Fingers tightening into the flesh of his thigh, Itachi has to remind himself to breathe. “I will do my best to make a good impression,” he says, inclining his head towards his father, penitence for his innumerable shortcomings—not least of all the choice to grow his hair out. It’s a small act of rebellion compared to Sasuke’s effort, but one his father seems determined to curtail as promptly as possible.
Poker face easing ever so slightly, Fugaku’s brows trend downwards, though their slant is still severe. “I know. You are my son, after all. And it is high time you were married with a family of your own. Perhaps then you will see the value in giving up these frivolous academic pursuits, and taking your rightful place at the head of the family business.”

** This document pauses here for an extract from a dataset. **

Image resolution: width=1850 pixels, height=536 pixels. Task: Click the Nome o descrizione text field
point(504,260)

He might as well build a box and stuff Itachi into it. Mold him to fit his own vision of the future. But Itachi has long since learnt that what he wishes he could have from life, and what he can have, are two very different things. So, just like his infrequent clandestine trips to the less desirable areas of Osaka’s nightlife, this too, he realises he will have to sacrifice. Duty before self.

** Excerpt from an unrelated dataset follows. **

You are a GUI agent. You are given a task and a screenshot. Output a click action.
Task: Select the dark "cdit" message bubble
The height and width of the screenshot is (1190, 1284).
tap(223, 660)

“Yes Father, I’m certain you’re right,” he says, bowing once more as Fugaku leaves for work, closing the front door behind him with a click that reeks of finality.
As his footsteps crunch away on the gravel path outside, Itachi can’t help clenching his fists, until long after his knuckles turn white.

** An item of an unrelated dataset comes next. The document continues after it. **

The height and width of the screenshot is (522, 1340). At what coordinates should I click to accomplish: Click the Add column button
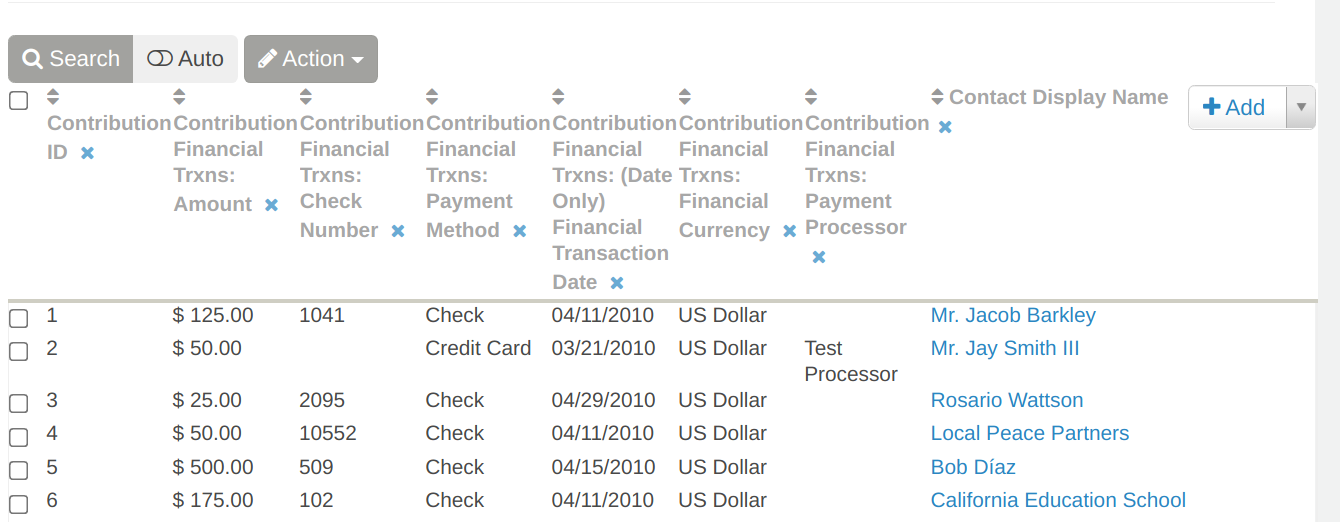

Theoretically, it’s a good match. From a family of good standing, his potential bride is quiet and well spoken—the perfect future housewife and mother. Their marriage would kill two birds with one stone, giving her father the son he never had, and Itachi—and therefore by extension Fugaku—control of their biggest competitor’s business.
All it requires is for Itachi spend the rest of his life pretending to be something he’s not.
The weight of it burns tight in his throat, threatening to break free on a rising tide of bile. He longs to cast off his gilded shackles, take a leaf from Sasuke’s book and do something completely crazy.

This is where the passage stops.